Learning is an ongoing process and never ends. It is the curiosity about your field that keeps us engaged and open-minded. Most composition workshops and courses in various countries I attended in my twenties right after I graduated. The purpose was to expand my worldview and to get as much exposure to the newest musical styles as possible.

Youth and inexperience contain a lot of “hunger” for your beloved and practiced artform. You want to find out who you are and at the same time to understand the overall musical context…. and this “hunger” and learning continues still today. It is my regular practice and an immense pleasure to look at the scores by other composers especially after hearing a piece for the first time and trying to comprehend how it was notated.

I love how much attention you give to the ways musical lines interact and impact each other.
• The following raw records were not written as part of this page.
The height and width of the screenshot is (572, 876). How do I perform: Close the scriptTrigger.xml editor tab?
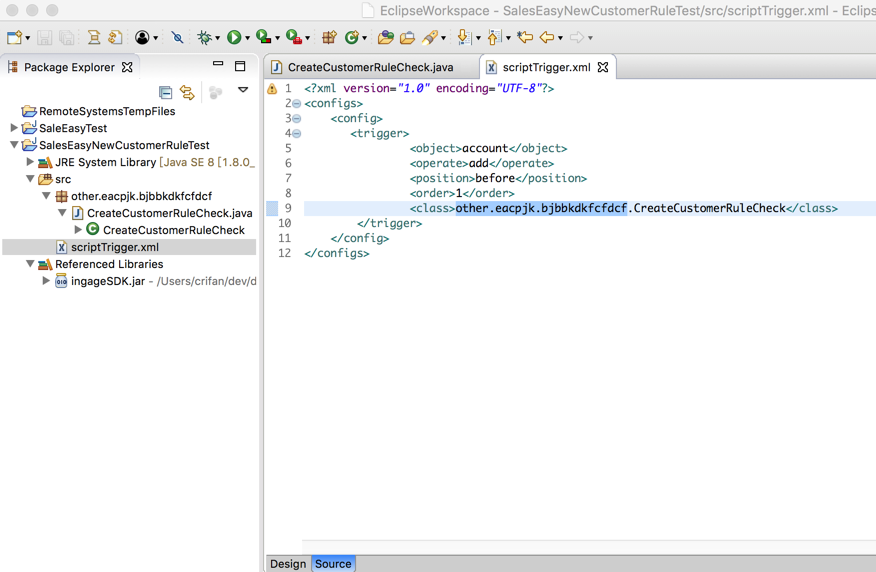click(603, 67)
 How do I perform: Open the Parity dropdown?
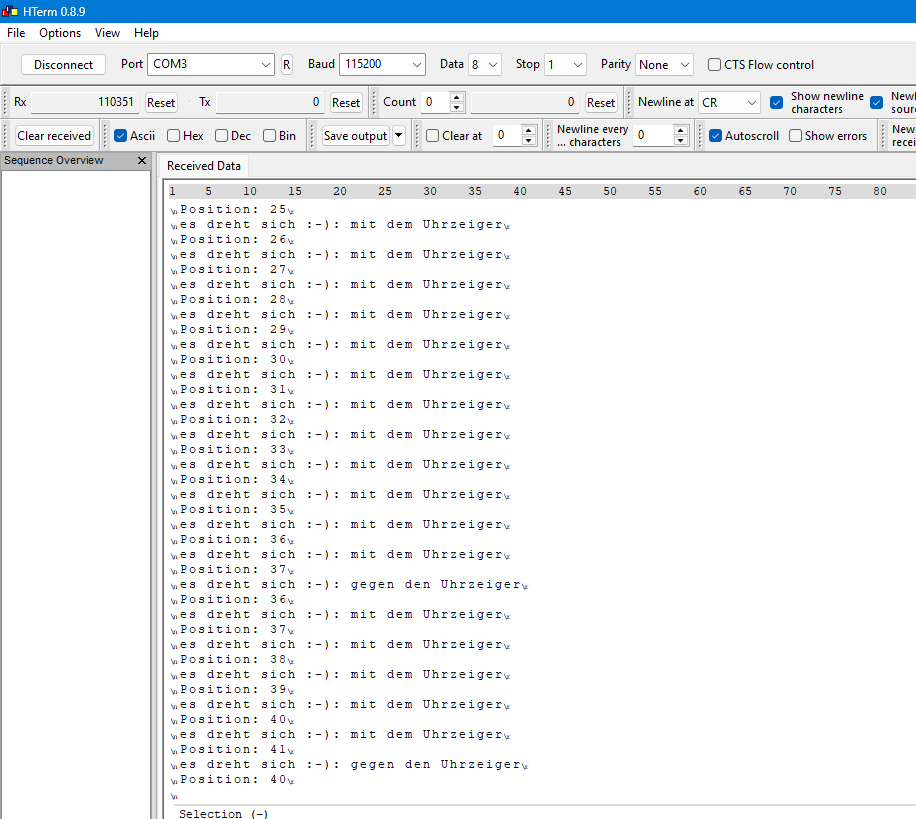pos(684,65)
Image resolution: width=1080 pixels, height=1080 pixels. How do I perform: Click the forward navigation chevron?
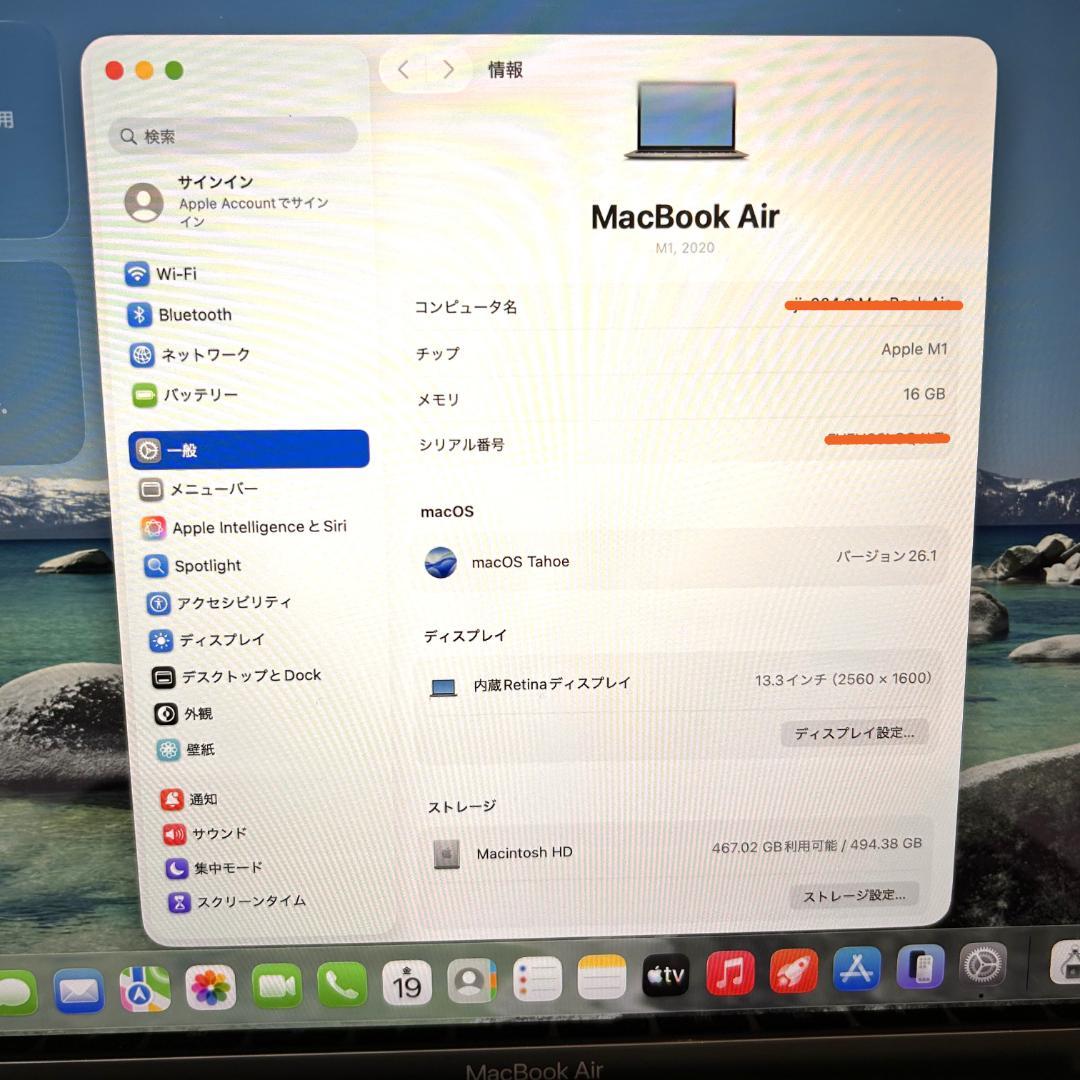tap(448, 69)
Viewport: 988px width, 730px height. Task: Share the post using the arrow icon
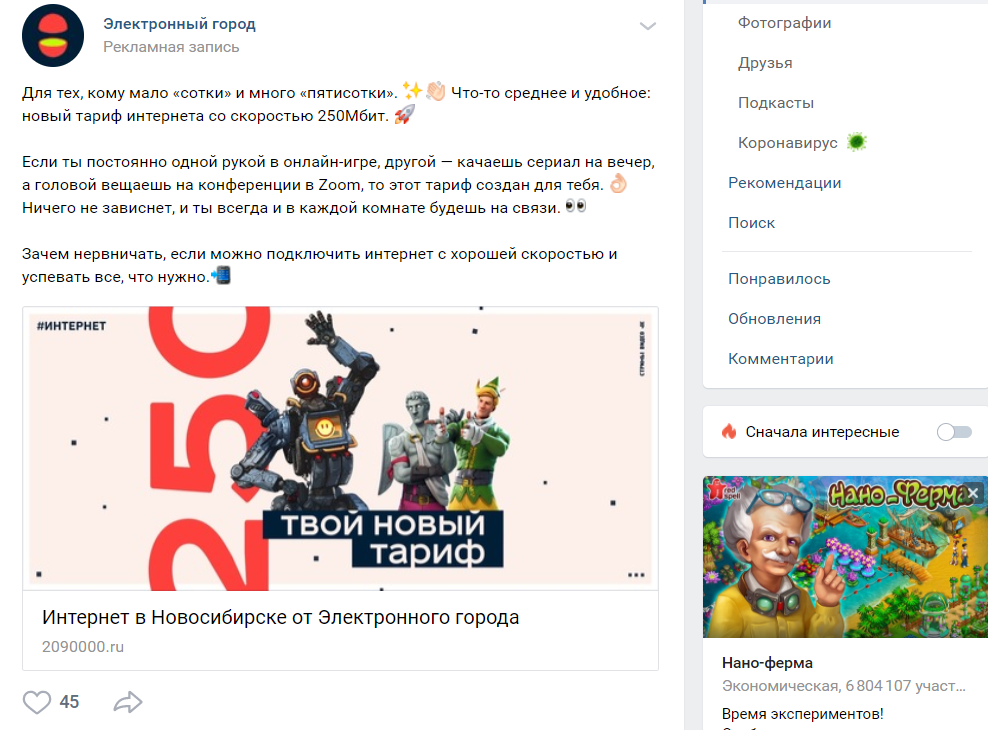click(x=128, y=702)
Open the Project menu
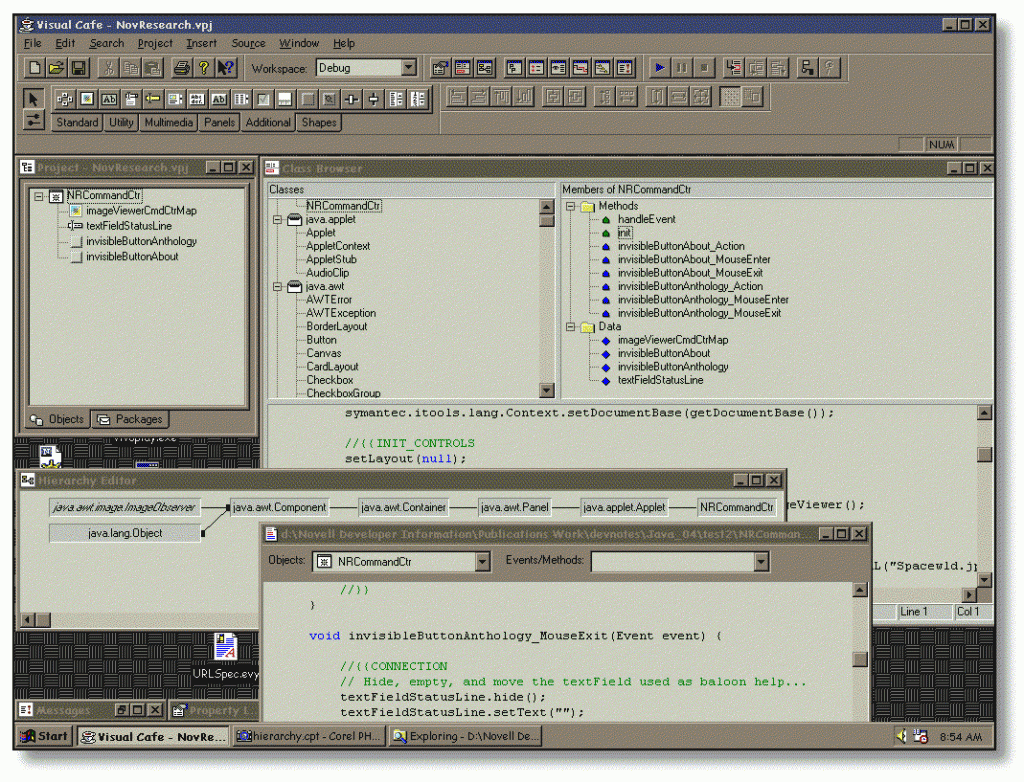 (155, 43)
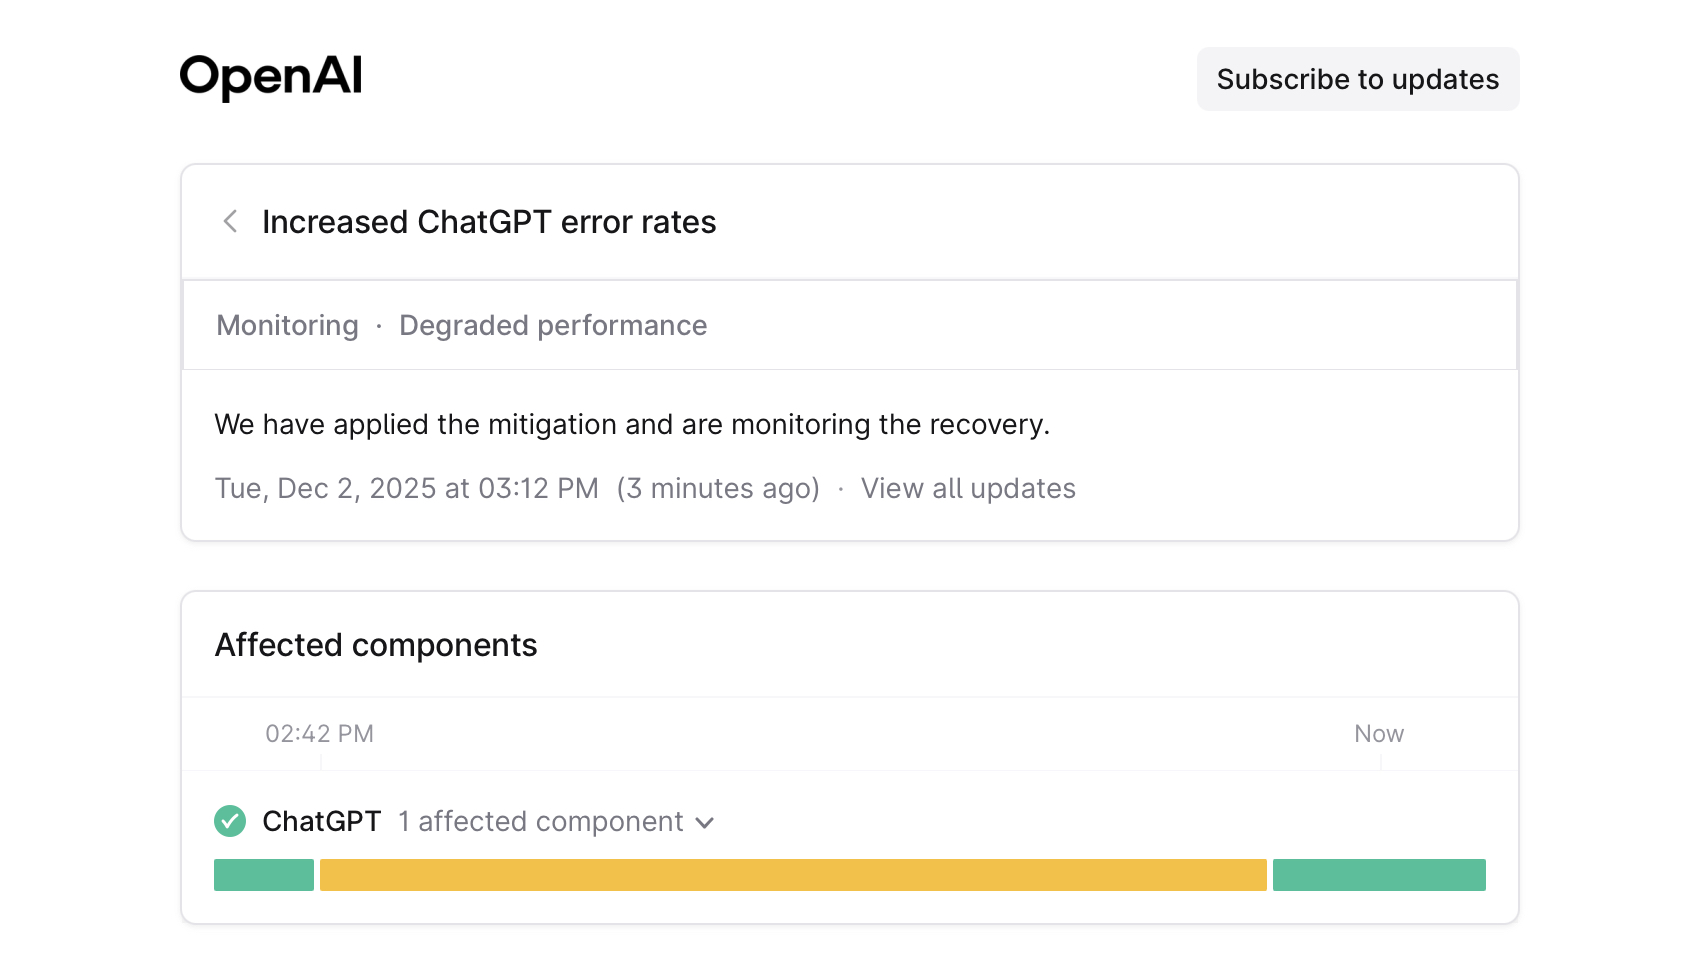Screen dimensions: 1704x958
Task: Click the back arrow chevron
Action: pyautogui.click(x=230, y=222)
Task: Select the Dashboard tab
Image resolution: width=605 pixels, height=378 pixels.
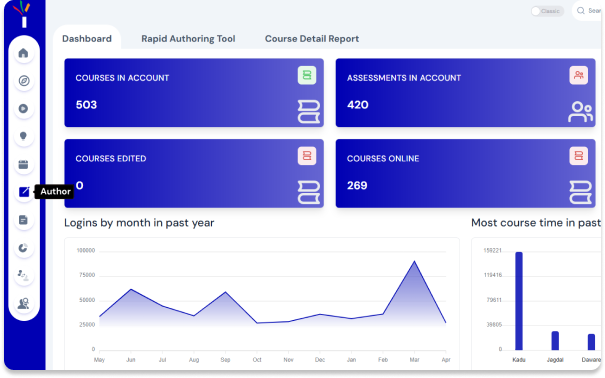Action: (87, 39)
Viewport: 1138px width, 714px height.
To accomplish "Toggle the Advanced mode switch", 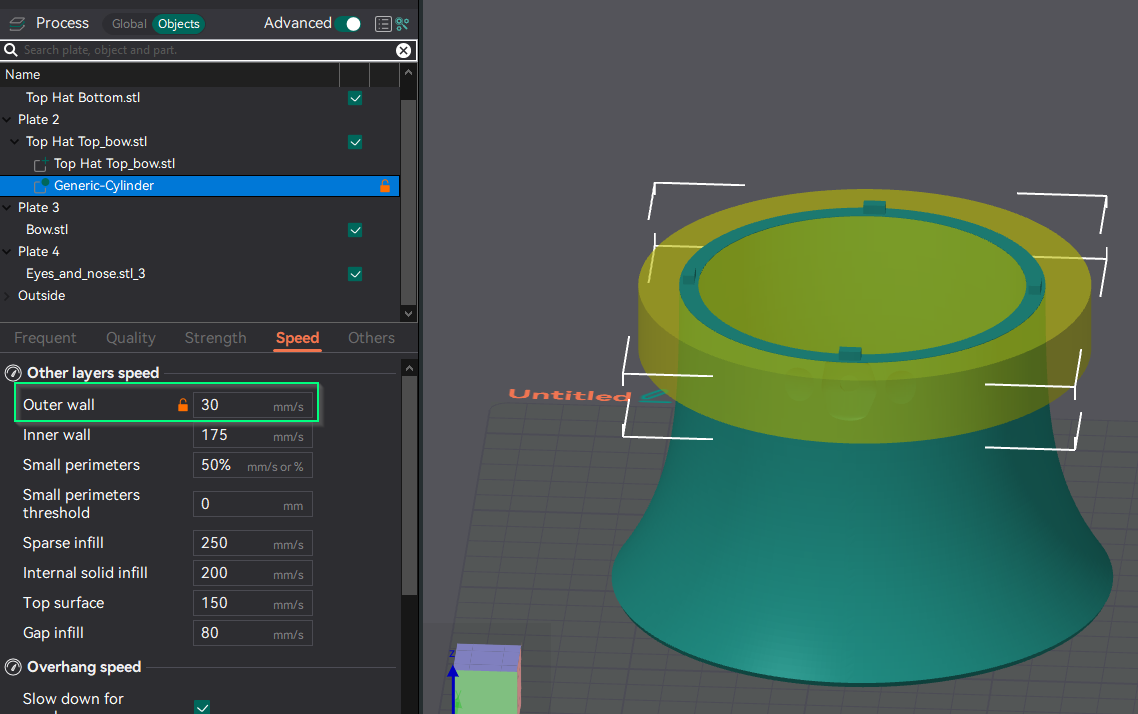I will coord(348,24).
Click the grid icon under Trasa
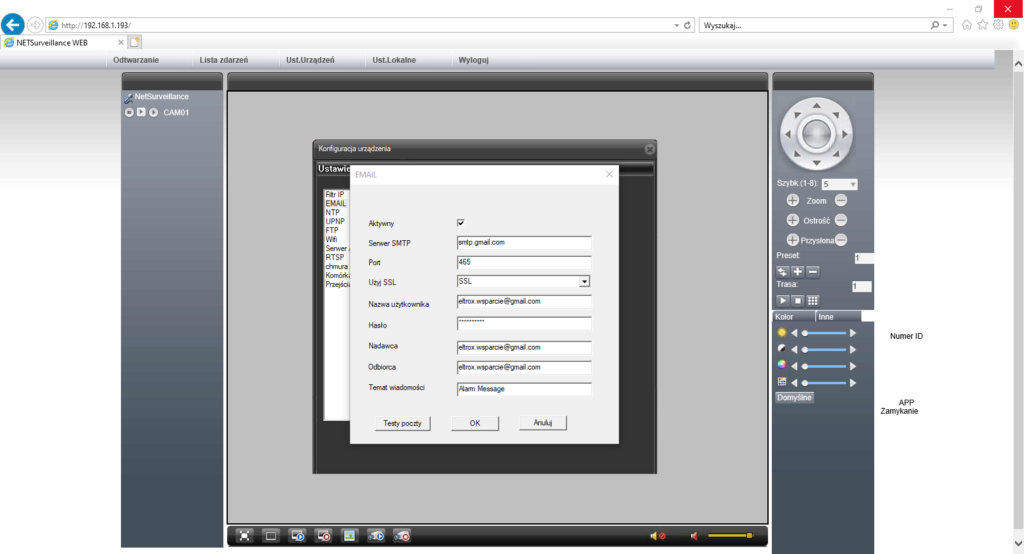 click(x=813, y=300)
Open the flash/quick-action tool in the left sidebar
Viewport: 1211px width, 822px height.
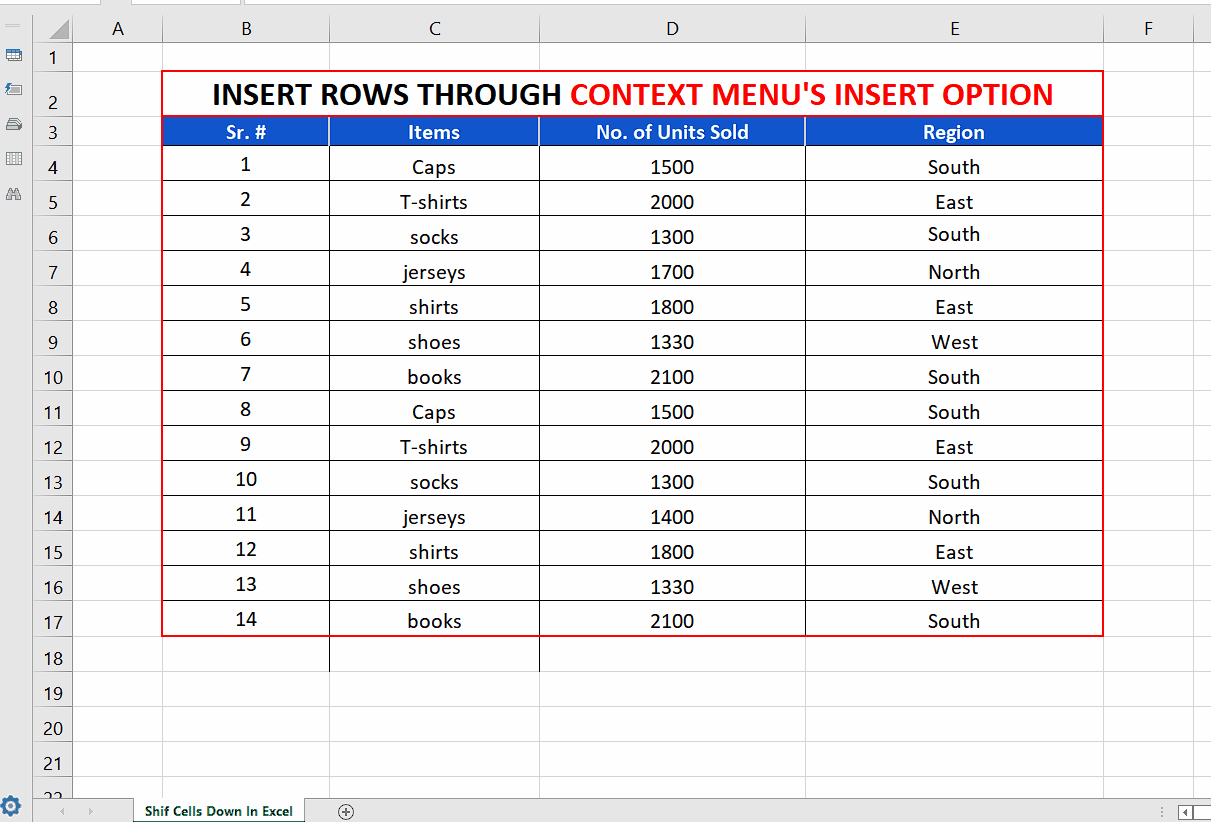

Are there any particular sonorities that you find yourself continually returning to in your repertoire?

I gravitate towards my signature sonorities which are like DNA, like a genetic code that is impossible to escape. The method of layering sounds, of having more layers for a single sonic entity that are not necessarily perceived aurally is also of particular interest to me. This evolves into considerations of density and transparency within the textures, with the multiplicity of lines and relationships between them.

In vocal music I’m drawn to the shifting overtones of a single pitch achieved by changing vowels while sustaining the pitch. It has a certain mystique and a set of unique characteristics, something unexplainable by words….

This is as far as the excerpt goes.